On the heels of the protest, reporters and entertainment bloggers called the studio to ask about the film's fate. In what was once an insular club of power brokers and back-stabbers, the voices of outsiders have begun to penetrate.
New Line declined to comment on The Hobbit, but said in a statement to The New York Times that the situation was complicated by the lawsuit of Jackson's company, Wingnut Films, against the studio over revenues from The Lord of the Rings, which New Line produced.
"We are in litigation with Wingnut Films, and have been unsuccessful despite a formal mediation, as well as discussions with Wingnut directly to settle the matter; therefore, we cannot comment at this point," the studio said this week.
But anxiety continued to reverberate in cyberspace. Ian McKellen, who played Gandalf in the Rings series, wrote on his Web site, mckellen.com: "I'm very sad as I should have relished revisiting middle Earth with Peter again as team-leader. It's hard to imagine any other director matching his achievement in Tolkien country."
And Saul Zaentz, the veteran producer who holds the underlying rights, was quoted on yet another Web site, this one in German, saying Jackson would indeed direct The Hobbit, which still has no script, no budget, no cast and no production date.
In an interview from Italy, Zaentz said he was misquoted, but that Jackson should be the one to direct The Hobbit. "We would like to see it done, of course with Peter Jackson," he said. "He's a good film director. He's the right guy. He knows it, too. But it's a hard thing to do when you feel you didn't get the money you were supposed to get."
The contretemps over The Hobbit, those involved say, is really about the lawsuit over revenues from the Lord of the Rings series, which has taken in a staggering $2.9 billion in box-office receipts alone.
In February 2005, Jackson sued New Line, saying he was owed money from the trilogy. Jackson has said he sued over profits from The Lord of the Rings: The Fellowship of the Ring, after he was unable to get New Line to submit to an independent audit of its books. The lawsuit, which was unsuccessfully mediated, still has no court date, and so far no audit has taken place. New Line executives have complained that Jackson has become vastly wealthy from the Tolkien trilogy and is unjustifiably portraying himself as a victim.
In his letter, Jackson said New Line was holding the new movie hostage to his lawsuit, saying that Michael Lynne, the New Line co-president, told Jackson's manager, Ken Kamins, "that the way to settle the lawsuit was to get a commitment from us to make the Hobbit because `that's how these things are done.'"
Jackson added: "Michael Lynne said we would stand to make much more money if we tied the lawsuit and the movie deal together and this may well be true, but it's still the worst reason in the world to agree to make a film."
Neither Jackson nor the studio would comment publicly on the lawsuit.
The final straw in continuing tensions between the two sides came last month, when Jackson declined to contribute a video salute to New Line for the celebration of the 40th anniversary of its founding, planned for next year, according to two people familiar with the matter. Days later, a New Line executive called Kamins to say that the studio would be seeking another director for The Hobbit.

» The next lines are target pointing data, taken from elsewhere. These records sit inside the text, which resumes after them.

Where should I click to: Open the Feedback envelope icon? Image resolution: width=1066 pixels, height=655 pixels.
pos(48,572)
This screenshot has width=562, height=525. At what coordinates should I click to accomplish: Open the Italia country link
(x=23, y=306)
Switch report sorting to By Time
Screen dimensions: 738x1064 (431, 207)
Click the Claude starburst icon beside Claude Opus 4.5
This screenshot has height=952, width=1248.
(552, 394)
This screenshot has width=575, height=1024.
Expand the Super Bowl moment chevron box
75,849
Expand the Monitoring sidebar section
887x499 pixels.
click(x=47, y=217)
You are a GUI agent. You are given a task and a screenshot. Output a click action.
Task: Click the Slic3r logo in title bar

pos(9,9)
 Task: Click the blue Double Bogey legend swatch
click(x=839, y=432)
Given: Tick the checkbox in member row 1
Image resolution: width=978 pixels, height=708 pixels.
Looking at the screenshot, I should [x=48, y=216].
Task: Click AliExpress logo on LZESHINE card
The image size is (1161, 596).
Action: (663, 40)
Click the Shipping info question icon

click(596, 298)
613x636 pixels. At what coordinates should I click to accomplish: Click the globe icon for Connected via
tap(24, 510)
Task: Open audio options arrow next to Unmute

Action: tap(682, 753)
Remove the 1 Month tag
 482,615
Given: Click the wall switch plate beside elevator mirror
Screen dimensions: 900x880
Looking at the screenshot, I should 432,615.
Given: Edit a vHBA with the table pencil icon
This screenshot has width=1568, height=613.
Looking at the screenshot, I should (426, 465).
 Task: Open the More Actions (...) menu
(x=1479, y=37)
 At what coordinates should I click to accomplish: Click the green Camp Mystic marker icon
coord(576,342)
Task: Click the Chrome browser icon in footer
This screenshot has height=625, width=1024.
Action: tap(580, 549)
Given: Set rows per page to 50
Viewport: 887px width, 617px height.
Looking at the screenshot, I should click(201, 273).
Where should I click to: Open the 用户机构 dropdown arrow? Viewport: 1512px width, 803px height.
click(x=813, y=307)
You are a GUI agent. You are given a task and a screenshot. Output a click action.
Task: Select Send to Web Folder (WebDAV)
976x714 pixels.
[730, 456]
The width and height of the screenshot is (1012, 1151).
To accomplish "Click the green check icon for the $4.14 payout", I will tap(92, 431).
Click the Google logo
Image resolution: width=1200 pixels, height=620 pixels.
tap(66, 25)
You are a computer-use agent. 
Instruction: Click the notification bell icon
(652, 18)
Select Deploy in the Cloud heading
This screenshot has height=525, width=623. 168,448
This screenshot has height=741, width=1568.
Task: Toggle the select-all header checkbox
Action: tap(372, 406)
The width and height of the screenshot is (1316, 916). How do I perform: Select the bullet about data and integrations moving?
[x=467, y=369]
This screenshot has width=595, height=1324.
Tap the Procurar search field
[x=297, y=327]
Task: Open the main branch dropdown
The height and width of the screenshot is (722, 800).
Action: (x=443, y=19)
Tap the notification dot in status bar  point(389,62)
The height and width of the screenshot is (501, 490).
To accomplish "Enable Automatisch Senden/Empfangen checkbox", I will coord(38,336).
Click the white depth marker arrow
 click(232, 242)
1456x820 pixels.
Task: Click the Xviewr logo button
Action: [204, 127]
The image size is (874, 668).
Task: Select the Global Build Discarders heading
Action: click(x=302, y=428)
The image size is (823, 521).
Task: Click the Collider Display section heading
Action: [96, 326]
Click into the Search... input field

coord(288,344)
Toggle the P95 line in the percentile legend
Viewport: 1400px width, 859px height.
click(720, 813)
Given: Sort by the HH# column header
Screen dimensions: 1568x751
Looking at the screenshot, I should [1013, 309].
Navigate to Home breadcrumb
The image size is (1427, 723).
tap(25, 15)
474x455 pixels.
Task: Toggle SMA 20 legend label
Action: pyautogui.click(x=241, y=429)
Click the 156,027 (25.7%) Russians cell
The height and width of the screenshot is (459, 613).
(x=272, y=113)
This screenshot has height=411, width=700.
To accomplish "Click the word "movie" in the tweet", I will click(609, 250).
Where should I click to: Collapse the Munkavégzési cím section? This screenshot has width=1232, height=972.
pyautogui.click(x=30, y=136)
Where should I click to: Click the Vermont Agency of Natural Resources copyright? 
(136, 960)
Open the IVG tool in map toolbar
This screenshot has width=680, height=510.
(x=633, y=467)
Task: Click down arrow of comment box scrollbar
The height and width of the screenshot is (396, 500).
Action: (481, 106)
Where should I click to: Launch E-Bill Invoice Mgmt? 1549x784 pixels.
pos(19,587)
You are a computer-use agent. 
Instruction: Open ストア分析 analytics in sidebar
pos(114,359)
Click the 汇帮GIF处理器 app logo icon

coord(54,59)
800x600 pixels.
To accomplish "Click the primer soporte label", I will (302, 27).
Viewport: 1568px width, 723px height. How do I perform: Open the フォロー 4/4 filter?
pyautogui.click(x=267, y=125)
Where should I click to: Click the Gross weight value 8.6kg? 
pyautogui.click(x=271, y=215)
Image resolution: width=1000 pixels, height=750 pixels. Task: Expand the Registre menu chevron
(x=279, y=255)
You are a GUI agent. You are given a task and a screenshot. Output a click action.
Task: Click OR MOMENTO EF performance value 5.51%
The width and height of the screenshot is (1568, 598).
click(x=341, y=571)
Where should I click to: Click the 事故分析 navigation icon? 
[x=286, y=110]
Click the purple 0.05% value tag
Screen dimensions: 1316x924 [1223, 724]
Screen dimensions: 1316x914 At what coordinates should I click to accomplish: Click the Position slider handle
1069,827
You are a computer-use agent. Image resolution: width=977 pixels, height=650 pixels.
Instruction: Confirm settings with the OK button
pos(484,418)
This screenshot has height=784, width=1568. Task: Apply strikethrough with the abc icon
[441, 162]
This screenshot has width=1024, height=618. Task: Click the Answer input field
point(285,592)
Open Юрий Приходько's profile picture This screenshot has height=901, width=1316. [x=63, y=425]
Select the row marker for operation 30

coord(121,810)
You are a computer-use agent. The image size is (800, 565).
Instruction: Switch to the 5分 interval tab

So while New Line accused Jackson of trying to negotiate the lawsuit through the Internet, Jackson's camp accused the studio of brinksmanship in a fit of pique.
It was left to another studio entirely, MGM, which owns the distribution rights to The Hobbit, to step in and calm the raging waters - and the Web sites.
"We expect to partner with New Line in financing The Hobbit," a spokesman for MGM said. "We support Peter Jackson as a filmmaker and believe that when the dust settles, he'll be making the movie. We can't imagine any other result."